The Cap Times | 29 April 2020 |
“Today we are dealing with the COVID-19 crisis. Our federal, state and local government officials have been working hard to contain the pandemic, and the public has followed social distancing instructions to “flatten the curve” until effective testing, treatments and vaccines can be developed.
Here in Madison, another public health threat looms: the Air Force’s plan to base a squadron of F-35 fighter jets at Truax Field. State Rep. Chris Taylor, Madison Mayor Satya Rhodes-Conway and City Council members have opposed this plan based on projected negative health, environmental and economic impacts, especially on low-income residents and communities of color. But U.S. Sens. Tammy Baldwin and Ron Johnson and many state lawmakers have supported the F-35s. They have failed in their duty to advocate on behalf of Madison residents.
So what exactly are the public health and safety threats posed by the F-35s?
Firefighting foam used at Truax Field has already contaminated water and soil nearby with polyfluoroalkyl substances, known as PFAS. Wells 9, 15 and 23 in east Madison and the Starkwater Creek watershed have high levels of PFOS and PFOA as well as 11 other PFAS compounds for which the EPA and Wisconsin Department of Health Services have yet to set groundwater standards. PFAS compounds have been linked to high cholesterol, thyroid hormone disruption and cancer.
There has been no attempt at PFAS remediation by the Air Force.
And the new firefighting foam the Air Force began using in June 2018 might actually be more harmful than the foam it replaced.
The F-35 receives frequent coats of a special composite material to help make it invisible to radar detection systems. We do not know what this material is composed of, how toxic its components might be, nor how the Air Force plans to keep these chemicals from polluting the surrounding soil and water.

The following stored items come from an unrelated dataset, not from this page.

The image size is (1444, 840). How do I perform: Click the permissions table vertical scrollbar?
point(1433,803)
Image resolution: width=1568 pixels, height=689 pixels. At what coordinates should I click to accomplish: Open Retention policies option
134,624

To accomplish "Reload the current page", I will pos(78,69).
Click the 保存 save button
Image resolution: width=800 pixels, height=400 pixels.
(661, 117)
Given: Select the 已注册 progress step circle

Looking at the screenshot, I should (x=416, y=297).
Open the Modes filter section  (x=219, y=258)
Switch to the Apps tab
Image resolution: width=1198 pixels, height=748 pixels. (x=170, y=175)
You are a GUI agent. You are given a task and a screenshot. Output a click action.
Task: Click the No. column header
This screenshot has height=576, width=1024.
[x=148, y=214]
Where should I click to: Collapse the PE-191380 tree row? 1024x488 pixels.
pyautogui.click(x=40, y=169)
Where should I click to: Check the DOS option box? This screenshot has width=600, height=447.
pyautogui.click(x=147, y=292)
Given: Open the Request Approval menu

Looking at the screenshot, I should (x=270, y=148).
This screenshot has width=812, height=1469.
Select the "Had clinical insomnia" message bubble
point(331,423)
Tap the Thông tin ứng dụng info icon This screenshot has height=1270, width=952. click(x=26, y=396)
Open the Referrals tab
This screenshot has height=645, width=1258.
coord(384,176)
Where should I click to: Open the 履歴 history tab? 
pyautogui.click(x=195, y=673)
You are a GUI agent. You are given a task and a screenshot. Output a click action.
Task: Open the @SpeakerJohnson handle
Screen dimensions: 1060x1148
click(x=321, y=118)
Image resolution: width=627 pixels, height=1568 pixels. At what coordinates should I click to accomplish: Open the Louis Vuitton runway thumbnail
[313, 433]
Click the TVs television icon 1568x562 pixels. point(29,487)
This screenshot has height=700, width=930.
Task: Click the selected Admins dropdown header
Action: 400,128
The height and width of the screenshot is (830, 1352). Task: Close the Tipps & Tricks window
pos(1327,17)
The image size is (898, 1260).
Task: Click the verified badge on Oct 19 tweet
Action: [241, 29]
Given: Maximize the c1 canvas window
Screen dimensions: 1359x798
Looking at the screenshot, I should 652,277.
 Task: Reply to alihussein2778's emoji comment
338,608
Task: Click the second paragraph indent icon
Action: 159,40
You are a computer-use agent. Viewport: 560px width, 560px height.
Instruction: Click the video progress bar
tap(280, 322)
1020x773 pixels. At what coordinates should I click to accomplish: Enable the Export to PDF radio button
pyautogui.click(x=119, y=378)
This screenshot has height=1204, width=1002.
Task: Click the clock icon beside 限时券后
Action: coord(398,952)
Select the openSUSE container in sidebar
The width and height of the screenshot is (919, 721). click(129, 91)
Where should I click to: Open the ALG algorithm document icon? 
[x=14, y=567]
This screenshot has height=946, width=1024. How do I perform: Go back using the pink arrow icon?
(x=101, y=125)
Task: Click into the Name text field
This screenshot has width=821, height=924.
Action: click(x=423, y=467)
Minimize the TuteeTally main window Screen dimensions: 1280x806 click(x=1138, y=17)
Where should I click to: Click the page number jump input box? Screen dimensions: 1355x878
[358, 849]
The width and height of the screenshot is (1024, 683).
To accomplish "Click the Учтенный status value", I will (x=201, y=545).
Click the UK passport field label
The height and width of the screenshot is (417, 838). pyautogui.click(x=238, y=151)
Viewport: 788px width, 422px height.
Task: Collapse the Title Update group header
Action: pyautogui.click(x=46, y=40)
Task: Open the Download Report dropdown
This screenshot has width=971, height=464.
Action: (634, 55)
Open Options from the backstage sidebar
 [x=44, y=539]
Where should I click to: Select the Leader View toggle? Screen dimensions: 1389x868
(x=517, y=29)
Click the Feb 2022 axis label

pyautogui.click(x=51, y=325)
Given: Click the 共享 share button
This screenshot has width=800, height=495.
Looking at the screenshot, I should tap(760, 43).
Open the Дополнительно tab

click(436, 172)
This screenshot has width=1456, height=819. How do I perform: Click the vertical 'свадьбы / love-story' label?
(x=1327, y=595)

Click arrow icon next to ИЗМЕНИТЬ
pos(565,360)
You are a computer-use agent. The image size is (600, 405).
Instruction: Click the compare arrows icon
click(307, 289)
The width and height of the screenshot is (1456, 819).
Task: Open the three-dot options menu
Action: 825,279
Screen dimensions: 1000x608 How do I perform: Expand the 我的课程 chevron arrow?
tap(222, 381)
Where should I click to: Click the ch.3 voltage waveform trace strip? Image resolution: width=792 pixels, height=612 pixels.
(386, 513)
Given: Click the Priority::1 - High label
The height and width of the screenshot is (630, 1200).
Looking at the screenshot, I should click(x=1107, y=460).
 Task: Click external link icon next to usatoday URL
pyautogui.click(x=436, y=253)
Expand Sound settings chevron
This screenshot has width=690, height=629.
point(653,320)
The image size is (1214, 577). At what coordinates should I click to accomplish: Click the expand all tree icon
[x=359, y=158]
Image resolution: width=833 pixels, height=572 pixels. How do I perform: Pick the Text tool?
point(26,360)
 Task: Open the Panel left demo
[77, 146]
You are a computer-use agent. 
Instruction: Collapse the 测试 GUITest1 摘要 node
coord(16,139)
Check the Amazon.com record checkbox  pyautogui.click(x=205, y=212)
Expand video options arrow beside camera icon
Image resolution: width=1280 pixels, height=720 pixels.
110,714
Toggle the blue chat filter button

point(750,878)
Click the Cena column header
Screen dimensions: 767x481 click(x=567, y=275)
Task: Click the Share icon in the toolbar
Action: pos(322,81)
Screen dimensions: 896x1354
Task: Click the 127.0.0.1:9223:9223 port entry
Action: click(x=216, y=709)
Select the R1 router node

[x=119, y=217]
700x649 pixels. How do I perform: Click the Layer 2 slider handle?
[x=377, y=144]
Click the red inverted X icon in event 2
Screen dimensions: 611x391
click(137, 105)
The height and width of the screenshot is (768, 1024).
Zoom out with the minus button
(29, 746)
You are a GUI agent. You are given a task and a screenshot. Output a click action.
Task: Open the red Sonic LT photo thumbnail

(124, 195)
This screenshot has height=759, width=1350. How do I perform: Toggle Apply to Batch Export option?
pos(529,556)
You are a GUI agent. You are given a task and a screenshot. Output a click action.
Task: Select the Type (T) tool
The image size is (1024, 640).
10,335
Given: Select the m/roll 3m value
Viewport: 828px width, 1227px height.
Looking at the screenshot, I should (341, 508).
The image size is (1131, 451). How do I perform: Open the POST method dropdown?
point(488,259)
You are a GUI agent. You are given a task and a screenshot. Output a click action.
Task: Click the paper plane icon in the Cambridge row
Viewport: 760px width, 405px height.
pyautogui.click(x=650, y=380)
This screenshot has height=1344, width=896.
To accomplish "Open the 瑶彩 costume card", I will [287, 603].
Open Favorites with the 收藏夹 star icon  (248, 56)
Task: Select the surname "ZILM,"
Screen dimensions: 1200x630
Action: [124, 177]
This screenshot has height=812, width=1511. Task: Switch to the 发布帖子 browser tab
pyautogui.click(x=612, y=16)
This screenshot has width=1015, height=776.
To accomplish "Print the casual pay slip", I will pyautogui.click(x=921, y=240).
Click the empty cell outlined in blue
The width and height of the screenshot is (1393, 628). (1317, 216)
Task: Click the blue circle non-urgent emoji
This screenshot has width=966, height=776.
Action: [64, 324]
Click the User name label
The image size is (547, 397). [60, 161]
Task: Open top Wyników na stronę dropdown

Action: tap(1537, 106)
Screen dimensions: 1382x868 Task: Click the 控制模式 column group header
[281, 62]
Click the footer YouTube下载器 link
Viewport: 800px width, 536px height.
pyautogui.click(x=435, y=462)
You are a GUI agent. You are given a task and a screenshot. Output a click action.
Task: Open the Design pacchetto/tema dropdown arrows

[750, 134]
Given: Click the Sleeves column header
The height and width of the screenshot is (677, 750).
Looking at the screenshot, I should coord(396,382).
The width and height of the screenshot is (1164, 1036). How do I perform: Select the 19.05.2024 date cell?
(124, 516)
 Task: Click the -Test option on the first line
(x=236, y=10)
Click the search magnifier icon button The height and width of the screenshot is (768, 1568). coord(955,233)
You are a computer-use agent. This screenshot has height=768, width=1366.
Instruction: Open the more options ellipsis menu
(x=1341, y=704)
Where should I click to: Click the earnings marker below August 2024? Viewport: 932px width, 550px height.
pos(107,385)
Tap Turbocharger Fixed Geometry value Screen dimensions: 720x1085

The Air Force’s decision to base F-35 fighter jets in highly populated areas of the country will expose city residents to dangerous levels of sound. In adults, excessive noise is linked to increases in stress hormones, blood pressure and cardiovascular disease. In children, it can result in small birth weights, delayed speech development, reduced concentration, and decreased math and reading comprehension.
The F-35 fighter jets consume large quantities of fuel because of their reliance on afterburner engines for takeoff and acceleration. The more fuel that is used, the higher the emissions of ultrafine particles, volatile organic compounds, carbon monoxide, nitrogen and sulfur oxides. These air pollutants are linked to cancer, heart disease, stroke and respiratory diseases.
The F-35s have had three major accidents while in development, all of which involved fires. They are heavy planes and must carry large quantities of fuel to feed afterburner engines used for takeoff and acceleration. What if a pilot needs to discharge a large amount of fuel over Wisconsin lakes to prevent a crash? What if there is a crash inside city limits? Tens of thousands could be exposed to fire and toxic smoke containing microscopic fibers and plastics that the Air Force itself admits can cause acute illness, cancer and genetic mutation.
Finally, these jets have been developed to be part of a first strike nuclear force. The Air Force currently says the F-35 jets in Madison will not be given a nuclear mission. But if the mission changes, the Air Force is not required to inform the public. If these jets are deployed to areas of conflict for use in a “preemptive” or aggressive nuclear attack, their attack could trigger a nuclear war.
Shouldn’t our safety and well-being be the primary mission of our elected officials and the U.S. Air Force? The bed-down of F-35 fighter jets in Madison and other heavily populated areas of the country appears to outrank the rights of Americans to clean water, clean air, safe noise levels and safe skies.